I wasn’t sure what the source of the problem was.  Was it one plant?  All the plants?  It hardly seems right to get rid of all my plants.    

So I decided to get all the facts.  What was baffling was that none of the gnats were alive—and they were only on the tile floor. 

Last night I did some reading on the subject and tried some poisonous concoctions on the plants. 

I was eager to see the results this morning.  UGH.  No, this time these audacious creatures were alive and well all over the tile floor—particularly around one particular potted plant.  I examined the plant and the soil was moving. 

This plant has now been relegated to the great outdoors and I’m carefully examining the health of the rest of the plants.  So far they seem ok. 

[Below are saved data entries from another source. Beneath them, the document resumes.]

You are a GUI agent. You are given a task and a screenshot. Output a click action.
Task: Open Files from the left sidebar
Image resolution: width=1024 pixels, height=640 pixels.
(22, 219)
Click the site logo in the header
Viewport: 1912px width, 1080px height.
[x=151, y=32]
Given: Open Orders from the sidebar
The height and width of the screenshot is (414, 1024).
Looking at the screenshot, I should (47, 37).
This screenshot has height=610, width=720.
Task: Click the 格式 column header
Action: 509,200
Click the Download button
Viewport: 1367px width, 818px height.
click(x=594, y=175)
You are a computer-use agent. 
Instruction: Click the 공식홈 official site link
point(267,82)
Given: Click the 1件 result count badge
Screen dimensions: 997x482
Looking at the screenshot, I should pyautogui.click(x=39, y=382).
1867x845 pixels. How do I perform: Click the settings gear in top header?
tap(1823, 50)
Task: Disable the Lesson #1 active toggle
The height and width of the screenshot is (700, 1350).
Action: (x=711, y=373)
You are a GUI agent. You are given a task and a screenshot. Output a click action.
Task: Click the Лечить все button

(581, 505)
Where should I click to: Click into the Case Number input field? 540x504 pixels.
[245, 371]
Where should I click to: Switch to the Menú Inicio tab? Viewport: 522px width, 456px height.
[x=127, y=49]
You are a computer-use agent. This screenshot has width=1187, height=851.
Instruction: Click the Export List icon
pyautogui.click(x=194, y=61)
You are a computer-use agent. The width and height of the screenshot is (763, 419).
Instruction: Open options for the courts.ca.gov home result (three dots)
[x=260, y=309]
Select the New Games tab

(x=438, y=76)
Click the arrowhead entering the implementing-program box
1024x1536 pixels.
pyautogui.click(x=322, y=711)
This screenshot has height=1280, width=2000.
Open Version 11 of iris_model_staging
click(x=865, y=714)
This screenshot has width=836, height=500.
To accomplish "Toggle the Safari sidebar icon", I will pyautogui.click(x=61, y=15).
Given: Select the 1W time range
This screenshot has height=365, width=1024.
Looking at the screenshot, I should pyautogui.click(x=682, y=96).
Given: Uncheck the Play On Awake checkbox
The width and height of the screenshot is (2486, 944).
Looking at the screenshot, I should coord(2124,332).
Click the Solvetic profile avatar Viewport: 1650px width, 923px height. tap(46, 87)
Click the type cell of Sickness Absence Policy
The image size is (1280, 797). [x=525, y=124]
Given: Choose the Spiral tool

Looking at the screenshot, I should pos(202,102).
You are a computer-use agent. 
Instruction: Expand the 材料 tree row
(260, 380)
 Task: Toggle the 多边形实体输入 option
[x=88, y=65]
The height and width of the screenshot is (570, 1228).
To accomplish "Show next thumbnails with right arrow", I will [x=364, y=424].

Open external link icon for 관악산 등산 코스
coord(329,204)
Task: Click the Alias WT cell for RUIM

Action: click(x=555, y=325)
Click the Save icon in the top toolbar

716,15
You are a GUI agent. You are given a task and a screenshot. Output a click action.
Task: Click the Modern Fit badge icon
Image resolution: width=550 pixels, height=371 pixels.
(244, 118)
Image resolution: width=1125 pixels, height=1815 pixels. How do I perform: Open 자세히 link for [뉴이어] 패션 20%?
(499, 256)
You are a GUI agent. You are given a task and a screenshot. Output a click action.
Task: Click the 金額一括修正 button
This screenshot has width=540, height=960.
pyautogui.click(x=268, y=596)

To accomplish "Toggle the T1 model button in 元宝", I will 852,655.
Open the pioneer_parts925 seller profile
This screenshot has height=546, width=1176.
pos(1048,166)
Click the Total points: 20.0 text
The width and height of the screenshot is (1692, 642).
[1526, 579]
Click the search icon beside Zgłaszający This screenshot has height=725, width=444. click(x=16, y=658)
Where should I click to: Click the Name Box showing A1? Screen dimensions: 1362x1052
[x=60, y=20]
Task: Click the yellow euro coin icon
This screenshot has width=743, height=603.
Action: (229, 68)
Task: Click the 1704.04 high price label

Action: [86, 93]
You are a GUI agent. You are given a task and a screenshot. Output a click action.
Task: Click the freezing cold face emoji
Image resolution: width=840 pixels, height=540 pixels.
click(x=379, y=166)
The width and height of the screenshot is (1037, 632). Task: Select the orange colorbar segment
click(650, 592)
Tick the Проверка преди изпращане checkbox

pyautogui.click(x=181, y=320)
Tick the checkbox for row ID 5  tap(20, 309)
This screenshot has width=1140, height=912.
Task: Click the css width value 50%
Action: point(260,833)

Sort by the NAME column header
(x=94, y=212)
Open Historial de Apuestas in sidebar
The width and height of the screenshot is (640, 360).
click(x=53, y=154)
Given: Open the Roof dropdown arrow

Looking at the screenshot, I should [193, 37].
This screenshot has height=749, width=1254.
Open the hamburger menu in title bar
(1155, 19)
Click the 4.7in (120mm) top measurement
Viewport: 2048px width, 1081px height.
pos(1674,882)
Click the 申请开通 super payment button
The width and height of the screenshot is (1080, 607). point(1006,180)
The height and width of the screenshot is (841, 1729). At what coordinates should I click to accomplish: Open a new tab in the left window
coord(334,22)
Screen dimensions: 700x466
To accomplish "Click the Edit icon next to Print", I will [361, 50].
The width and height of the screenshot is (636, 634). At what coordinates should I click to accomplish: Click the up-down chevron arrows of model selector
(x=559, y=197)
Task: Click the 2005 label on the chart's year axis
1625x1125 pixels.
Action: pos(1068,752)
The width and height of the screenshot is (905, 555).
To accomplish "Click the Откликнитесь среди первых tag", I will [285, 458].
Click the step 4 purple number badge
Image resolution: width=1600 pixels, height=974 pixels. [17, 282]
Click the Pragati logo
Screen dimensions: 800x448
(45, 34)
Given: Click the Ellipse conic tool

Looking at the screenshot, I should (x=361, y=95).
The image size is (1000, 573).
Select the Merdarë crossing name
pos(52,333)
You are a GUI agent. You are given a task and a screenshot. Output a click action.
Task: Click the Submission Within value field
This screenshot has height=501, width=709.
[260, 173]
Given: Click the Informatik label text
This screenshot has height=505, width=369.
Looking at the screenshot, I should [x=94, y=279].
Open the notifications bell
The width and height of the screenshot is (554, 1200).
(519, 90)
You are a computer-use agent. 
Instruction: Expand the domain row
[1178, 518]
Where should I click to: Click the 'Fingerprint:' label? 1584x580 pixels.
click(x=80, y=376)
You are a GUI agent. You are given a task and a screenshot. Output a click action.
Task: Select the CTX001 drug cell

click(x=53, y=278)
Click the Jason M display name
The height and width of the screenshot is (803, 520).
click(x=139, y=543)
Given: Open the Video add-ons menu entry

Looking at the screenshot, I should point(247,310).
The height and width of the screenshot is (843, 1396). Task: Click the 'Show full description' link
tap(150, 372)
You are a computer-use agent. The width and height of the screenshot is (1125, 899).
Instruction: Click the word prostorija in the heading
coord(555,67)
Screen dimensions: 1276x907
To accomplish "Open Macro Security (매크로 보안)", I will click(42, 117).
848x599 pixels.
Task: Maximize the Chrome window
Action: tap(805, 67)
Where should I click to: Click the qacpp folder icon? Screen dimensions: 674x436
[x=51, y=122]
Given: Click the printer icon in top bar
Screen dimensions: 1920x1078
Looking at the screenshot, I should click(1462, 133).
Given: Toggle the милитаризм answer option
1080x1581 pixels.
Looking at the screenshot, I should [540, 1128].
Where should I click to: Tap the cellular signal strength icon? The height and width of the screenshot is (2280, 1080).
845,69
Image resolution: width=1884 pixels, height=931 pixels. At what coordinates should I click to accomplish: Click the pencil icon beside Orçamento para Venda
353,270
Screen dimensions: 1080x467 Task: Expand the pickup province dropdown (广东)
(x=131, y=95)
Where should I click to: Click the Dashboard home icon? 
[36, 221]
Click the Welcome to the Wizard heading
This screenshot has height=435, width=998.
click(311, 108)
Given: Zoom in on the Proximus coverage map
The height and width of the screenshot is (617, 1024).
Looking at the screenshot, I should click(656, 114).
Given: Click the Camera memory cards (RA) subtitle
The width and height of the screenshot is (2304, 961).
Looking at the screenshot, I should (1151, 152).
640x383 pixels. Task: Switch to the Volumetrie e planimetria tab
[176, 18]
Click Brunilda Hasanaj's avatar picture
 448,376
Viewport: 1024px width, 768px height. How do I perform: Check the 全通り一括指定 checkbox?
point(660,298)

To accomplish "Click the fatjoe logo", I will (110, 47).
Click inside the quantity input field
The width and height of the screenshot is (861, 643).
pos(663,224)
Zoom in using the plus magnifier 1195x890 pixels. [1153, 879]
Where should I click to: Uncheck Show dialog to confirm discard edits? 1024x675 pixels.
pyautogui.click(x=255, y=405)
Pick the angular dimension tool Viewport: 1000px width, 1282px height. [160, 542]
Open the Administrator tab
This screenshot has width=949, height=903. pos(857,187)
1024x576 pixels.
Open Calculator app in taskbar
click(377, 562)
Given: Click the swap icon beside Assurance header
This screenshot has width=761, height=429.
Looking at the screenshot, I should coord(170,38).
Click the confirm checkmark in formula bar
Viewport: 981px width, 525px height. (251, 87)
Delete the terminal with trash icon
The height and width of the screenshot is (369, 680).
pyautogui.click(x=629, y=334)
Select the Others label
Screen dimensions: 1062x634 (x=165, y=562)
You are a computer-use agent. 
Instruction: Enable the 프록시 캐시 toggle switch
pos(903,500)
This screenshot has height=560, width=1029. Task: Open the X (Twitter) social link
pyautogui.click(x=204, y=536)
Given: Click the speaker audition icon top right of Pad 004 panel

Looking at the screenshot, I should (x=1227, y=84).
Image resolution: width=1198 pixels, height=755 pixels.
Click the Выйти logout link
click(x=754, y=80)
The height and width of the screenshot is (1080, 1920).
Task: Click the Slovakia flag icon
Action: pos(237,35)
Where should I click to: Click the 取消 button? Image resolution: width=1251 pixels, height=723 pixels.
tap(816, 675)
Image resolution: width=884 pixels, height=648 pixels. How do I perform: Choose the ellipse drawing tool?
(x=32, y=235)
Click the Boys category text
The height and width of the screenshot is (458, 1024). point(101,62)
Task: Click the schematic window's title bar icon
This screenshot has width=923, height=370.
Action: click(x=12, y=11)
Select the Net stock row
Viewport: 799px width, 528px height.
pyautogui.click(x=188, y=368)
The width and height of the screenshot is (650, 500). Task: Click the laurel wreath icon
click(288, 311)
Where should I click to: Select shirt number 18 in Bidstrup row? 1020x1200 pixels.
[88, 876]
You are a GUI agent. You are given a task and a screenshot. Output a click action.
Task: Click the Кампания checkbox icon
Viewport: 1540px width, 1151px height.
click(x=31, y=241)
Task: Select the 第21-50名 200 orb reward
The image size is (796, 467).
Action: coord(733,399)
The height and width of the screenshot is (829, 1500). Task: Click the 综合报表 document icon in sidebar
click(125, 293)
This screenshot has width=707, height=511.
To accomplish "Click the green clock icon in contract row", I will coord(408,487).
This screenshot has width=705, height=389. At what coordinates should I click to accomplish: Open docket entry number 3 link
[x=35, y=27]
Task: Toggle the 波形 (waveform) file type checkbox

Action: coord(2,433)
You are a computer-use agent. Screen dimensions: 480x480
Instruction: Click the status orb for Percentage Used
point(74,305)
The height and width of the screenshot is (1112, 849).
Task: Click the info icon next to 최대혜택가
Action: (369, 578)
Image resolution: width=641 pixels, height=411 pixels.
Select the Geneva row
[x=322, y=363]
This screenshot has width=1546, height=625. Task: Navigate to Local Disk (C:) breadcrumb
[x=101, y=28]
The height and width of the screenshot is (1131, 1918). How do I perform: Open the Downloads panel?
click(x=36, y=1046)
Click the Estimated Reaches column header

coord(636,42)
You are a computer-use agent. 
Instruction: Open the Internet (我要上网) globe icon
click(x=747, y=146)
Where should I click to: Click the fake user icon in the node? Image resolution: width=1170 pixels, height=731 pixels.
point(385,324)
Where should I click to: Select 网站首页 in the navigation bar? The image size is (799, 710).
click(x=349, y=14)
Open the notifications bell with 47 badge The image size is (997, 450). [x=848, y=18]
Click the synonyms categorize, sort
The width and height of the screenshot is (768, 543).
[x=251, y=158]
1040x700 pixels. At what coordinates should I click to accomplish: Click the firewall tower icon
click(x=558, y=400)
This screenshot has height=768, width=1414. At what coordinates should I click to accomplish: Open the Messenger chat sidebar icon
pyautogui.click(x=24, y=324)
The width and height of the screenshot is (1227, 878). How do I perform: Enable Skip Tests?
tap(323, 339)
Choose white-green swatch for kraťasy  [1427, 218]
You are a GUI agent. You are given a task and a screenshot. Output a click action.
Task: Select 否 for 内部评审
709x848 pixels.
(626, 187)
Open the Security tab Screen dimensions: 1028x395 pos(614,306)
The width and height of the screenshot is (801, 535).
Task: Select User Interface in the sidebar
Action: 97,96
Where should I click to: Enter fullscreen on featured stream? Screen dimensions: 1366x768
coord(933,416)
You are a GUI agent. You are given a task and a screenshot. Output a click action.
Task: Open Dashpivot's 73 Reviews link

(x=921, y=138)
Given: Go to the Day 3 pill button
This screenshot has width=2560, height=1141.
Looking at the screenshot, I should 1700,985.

Did I really apply Dale Carnegie principles in this instance?  Absolutely.
From How to Stop Worrying and Start Living:
Get all the facts.

How to face trouble—
What is the problem?  What are the causes of the problem?  What are the possible solutions?  What is the best possible solution?

Decide just how much anxiety a thing may be worth and refuse to give it more.

I didn’t enjoy the gnats one bit but I also didn’t want them to occupy my mind all day and night.   In order to solve the problem I needed to behave rationally and gather the facts and then take action.  Long term it wouldn’t do any good developing an unhealthy fear of houseplants!  Plantphobia?  Botanophobia?  No.  Not me.    

So remember, when you are facing a challenge, keep your composure, gather the facts then take action.  You’ll find this approach more effective than making rash decisions or going into panic mode.